InterpretCollider[collider_String] := SemanticInterpretation[StringDrop[collider, 8]];
InterpretCrossSection[xsection_String] := SemanticInterpretation[StringSplit[xsection, "\[PlusMinus]"][[1]]]

Couple of assumptions here. I'm assuming that the Collider data always has the same prefix (and it's 8 characters). And I'm assuming that you're okay with Quantities. I'm also assuming that \[PlusMinus] is the right character to split on for CrossSection. Be prepared to make adjustments if those turn out to be wrong.

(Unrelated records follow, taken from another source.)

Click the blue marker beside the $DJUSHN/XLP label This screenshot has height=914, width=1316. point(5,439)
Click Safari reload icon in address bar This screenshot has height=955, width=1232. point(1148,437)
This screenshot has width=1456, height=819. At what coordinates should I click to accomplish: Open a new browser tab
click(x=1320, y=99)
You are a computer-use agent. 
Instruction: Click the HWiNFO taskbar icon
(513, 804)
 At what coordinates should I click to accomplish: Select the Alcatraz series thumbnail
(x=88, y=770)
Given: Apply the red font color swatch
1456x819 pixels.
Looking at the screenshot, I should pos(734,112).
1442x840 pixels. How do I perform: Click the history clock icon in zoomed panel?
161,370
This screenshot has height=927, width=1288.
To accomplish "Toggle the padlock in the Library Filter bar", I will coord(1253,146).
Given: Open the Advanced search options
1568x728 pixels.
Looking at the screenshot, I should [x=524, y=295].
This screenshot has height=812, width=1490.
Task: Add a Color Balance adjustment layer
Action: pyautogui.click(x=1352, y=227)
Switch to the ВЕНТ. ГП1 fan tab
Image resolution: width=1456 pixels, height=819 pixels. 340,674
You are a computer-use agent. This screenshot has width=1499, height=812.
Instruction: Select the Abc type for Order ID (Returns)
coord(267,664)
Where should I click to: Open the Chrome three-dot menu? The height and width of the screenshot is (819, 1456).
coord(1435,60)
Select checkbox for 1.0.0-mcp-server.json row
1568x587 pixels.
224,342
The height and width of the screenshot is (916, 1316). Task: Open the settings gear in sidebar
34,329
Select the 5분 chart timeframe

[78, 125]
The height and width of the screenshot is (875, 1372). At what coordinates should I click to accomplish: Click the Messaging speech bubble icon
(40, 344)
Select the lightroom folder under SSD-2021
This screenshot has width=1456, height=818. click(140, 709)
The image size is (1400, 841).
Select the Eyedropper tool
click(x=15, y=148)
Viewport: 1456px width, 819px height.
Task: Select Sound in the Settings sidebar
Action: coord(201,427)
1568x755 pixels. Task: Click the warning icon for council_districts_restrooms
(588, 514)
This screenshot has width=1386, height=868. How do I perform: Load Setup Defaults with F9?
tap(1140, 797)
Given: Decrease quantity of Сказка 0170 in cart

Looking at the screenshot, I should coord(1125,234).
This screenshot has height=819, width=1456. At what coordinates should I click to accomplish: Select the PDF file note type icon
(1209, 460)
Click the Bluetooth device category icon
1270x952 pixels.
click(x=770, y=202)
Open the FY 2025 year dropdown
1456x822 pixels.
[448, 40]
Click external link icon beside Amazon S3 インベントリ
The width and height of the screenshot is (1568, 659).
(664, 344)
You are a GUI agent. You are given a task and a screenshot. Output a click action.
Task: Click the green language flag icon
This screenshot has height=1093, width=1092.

Now we need to get the data.

data = Import[pathToFile, "Data"]

That worked for me if I downloaded the file from your link (so pathToFile was a local filepath. Not sure what mechanism you're wanting to use. Be prepared to adjust as necessary.

Now that we have the table, we can manipulate it and apply functions to it. If I take your structural requirement literally, we need to ditch the column headers and keep only the 2nd and 4th columns. Then we can map our interpreter functions appropriately.

Start by noting this

data[[2 ;;, {2, 4}]]

which gets the two columns you want. Now, there's probably a fancy way to thread our functions nicely, but here's a simplistic way:

MapAt[
  InterpretCollider, 
  MapAt[
    InterpretCrossSection, 
    data[[2 ;;, {2, 4}]], 
    {All, 2}], 
  {All, 1}]

Since we're using SemanticInterpretation, this actually takes a few seconds. You could do your own string parsing if timing is an issue.